* [WHAT IS ASKED]
Rewrite every line of the listing below as a JSON list of strings, one string per line, leaving out blank lines.

* [RECORDS FOR PROCESSING]
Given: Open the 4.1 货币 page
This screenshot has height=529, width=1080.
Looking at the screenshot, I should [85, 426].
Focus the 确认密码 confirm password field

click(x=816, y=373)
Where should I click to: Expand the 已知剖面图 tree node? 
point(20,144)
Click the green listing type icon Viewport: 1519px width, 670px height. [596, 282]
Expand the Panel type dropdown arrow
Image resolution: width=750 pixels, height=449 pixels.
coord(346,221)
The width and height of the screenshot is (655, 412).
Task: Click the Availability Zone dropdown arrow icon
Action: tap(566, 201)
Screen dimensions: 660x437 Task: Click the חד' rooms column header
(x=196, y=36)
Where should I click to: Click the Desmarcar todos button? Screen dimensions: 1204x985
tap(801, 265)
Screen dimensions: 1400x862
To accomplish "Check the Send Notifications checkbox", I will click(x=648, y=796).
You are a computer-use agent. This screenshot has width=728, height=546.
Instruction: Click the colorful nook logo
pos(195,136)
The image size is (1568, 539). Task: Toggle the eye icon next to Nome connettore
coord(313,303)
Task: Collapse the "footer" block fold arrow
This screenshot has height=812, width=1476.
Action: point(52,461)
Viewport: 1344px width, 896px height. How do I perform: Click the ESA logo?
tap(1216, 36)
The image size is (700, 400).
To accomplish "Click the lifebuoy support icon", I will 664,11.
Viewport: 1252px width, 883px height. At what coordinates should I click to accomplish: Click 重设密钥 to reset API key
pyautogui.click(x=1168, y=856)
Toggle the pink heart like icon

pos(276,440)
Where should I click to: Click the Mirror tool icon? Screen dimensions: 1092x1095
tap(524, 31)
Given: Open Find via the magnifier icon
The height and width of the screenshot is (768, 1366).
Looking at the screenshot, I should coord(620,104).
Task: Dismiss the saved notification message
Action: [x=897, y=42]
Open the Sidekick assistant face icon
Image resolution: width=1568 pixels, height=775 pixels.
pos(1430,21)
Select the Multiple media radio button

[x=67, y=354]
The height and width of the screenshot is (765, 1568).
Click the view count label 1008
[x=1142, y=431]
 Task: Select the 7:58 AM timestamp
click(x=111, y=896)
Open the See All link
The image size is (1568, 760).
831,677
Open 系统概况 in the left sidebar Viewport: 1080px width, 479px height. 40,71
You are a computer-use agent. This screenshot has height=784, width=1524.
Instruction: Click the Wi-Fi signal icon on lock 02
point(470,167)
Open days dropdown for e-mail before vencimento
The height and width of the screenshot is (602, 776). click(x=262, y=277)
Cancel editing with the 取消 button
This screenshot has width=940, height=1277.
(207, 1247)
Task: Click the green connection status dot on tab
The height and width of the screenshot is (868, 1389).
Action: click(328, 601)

* [OUTPUT FOR THIS EXERCISE]
[
  "Given: Open the 4.1 货币 page",
  "This screenshot has height=529, width=1080.",
  "Looking at the screenshot, I should [85, 426].",
  "Focus the 确认密码 confirm password field",
  "click(x=816, y=373)",
  "Where should I click to: Expand the 已知剖面图 tree node? ",
  "point(20,144)",
  "Click the green listing type icon Viewport: 1519px width, 670px height. [596, 282]",
  "Expand the Panel type dropdown arrow",
  "Image resolution: width=750 pixels, height=449 pixels.",
  "coord(346,221)",
  "The width and height of the screenshot is (655, 412).",
  "Task: Click the Availability Zone dropdown arrow icon",
  "Action: tap(566, 201)",
  "Screen dimensions: 660x437 Task: Click the חד' rooms column header",
  "(x=196, y=36)",
  "Where should I click to: Click the Desmarcar todos button? Screen dimensions: 1204x985",
  "tap(801, 265)",
  "Screen dimensions: 1400x862",
  "To accomplish \"Check the Send Notifications checkbox\", I will click(x=648, y=796).",
  "You are a computer-use agent. This screenshot has width=728, height=546.",
  "Instruction: Click the colorful nook logo",
  "pos(195,136)",
  "The image size is (1568, 539). Task: Toggle the eye icon next to Nome connettore",
  "coord(313,303)",
  "Task: Collapse the \"footer\" block fold arrow",
  "This screenshot has height=812, width=1476.",
  "Action: point(52,461)",
  "Viewport: 1344px width, 896px height. How do I perform: Click the ESA logo?",
  "tap(1216, 36)",
  "The image size is (700, 400).",
  "To accomplish \"Click the lifebuoy support icon\", I will 664,11.",
  "Viewport: 1252px width, 883px height. At what coordinates should I click to accomplish: Click 重设密钥 to reset API key",
  "pyautogui.click(x=1168, y=856)",
  "Toggle the pink heart like icon",
  "pos(276,440)",
  "Where should I click to: Click the Mirror tool icon? Screen dimensions: 1092x1095",
  "tap(524, 31)",
  "Given: Open Find via the magnifier icon",
  "The height and width of the screenshot is (768, 1366).",
  "Looking at the screenshot, I should coord(620,104).",
  "Task: Dismiss the saved notification message",
  "Action: [x=897, y=42]",
  "Open the Sidekick assistant face icon",
  "Image resolution: width=1568 pixels, height=775 pixels.",
  "pos(1430,21)",
  "Select the Multiple media radio button",
  "[x=67, y=354]",
  "The height and width of the screenshot is (765, 1568).",
  "Click the view count label 1008",
  "[x=1142, y=431]",
  " Task: Select the 7:58 AM timestamp",
  "click(x=111, y=896)",
  "Open the See All link",
  "The image size is (1568, 760).",
  "831,677",
  "Open 系统概况 in the left sidebar Viewport: 1080px width, 479px height. 40,71",
  "You are a computer-use agent. This screenshot has height=784, width=1524.",
  "Instruction: Click the Wi-Fi signal icon on lock 02",
  "point(470,167)",
  "Open days dropdown for e-mail before vencimento",
  "The height and width of the screenshot is (602, 776). click(x=262, y=277)",
  "Cancel editing with the 取消 button",
  "This screenshot has width=940, height=1277.",
  "(207, 1247)",
  "Task: Click the green connection status dot on tab",
  "The height and width of the screenshot is (868, 1389).",
  "Action: click(328, 601)"
]